Peripheral neuropathy in systemic vasculitis and other autoimmune diseases – A report of five cases emphasizing the importance of etiologic characterization

Abstract Introduction: Peripheral neuropathies may present in the context of systemic vasculitis and other autoimmune diseases. The etiologic characterization is crucial to define the treatment and prognosis in secondary vasculitis. The purpose of this study is to describe the pathway of etiologic investigation including the role of nerve biopsy. Methods: Retrospective analysis of patients seen in the neuromuscular outpatient clinic during the last four years with peripheral neuropathy in the context of systemic vasculitis or other autoimmune diseases.
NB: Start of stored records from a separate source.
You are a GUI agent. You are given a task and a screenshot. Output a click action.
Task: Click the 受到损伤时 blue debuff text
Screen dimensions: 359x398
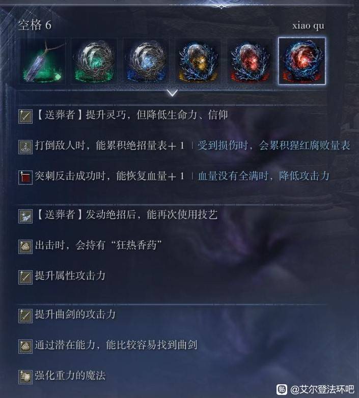click(x=274, y=146)
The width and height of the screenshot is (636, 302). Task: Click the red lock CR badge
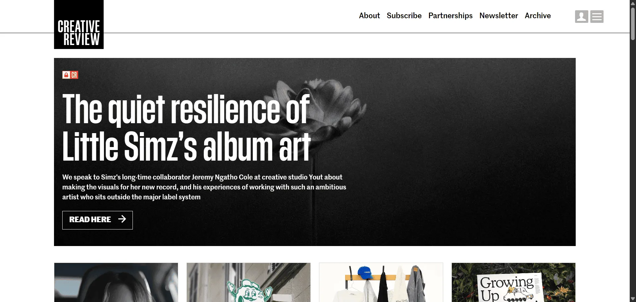(70, 75)
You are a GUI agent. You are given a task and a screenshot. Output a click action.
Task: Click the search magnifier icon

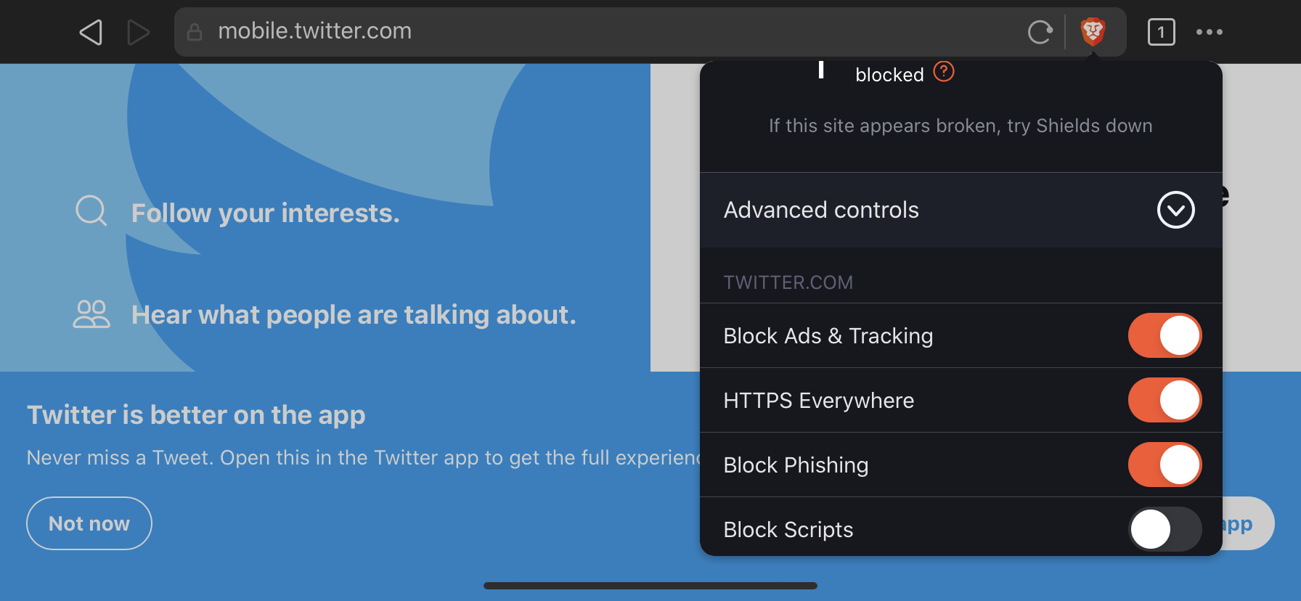pyautogui.click(x=91, y=211)
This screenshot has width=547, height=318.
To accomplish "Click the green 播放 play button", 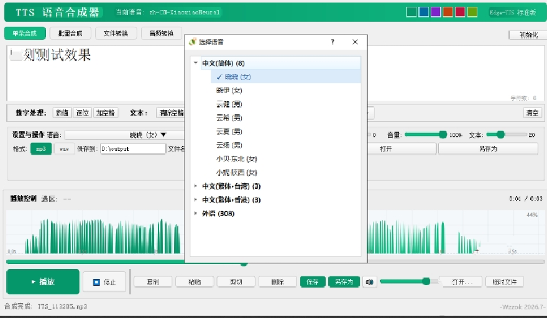I will click(43, 282).
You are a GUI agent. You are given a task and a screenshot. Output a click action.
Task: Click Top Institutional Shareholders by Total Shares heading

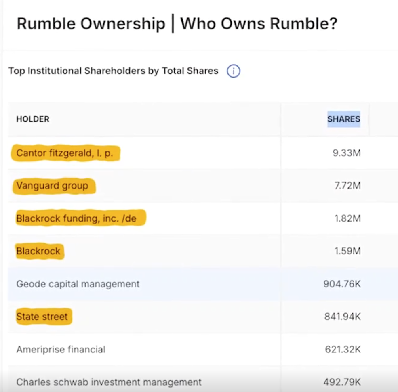(x=113, y=71)
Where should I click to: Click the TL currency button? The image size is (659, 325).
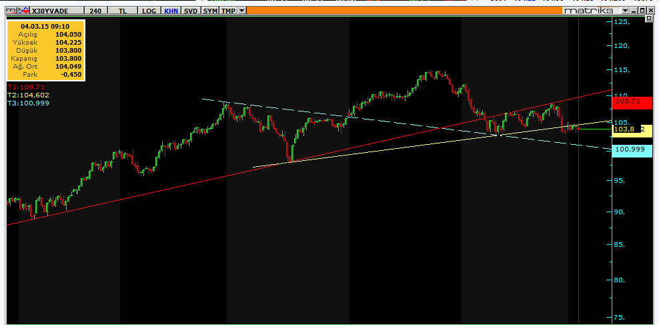click(123, 11)
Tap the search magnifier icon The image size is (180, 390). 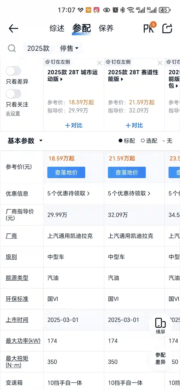tap(12, 48)
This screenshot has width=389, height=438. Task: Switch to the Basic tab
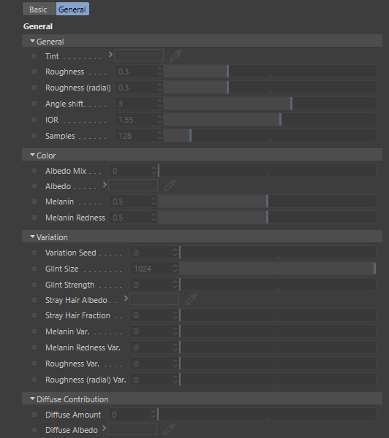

Results: We present five patients with stepwise progressive sensorimotor deficits of upper and lower limbs. All patients presented with systemic features and one of them had an established diagnosis of systemic vasculitis. They underwent an extended blood panel, including autoimmune and serologic tests. Electromyography and nerve conduction studies revealed asymmetric axonal sensorimotor polyneuropathies in four patients, and an axonal sensorimotor multiple mononeuropathy in one. Four patients underwent nerve biopsy and the other performed a skin biopsy, with findings suggestive of possible vasculitic processes. The etiologies identified included microscopic polyangiitis, HBV-related polyarteritis nodosa and two eosinophilic granulomatosis with polyangiitis. In the last patient a specific etiology could not be established. Conclusion: This series reveals the etiologic and phenotypic diversity of peripheral neuropathies related with systemic vasculitis. The therapeutic approach and prognosis were distinct in each patient, emphasizing the importance of a prompt diagnosis and appropriate treatment.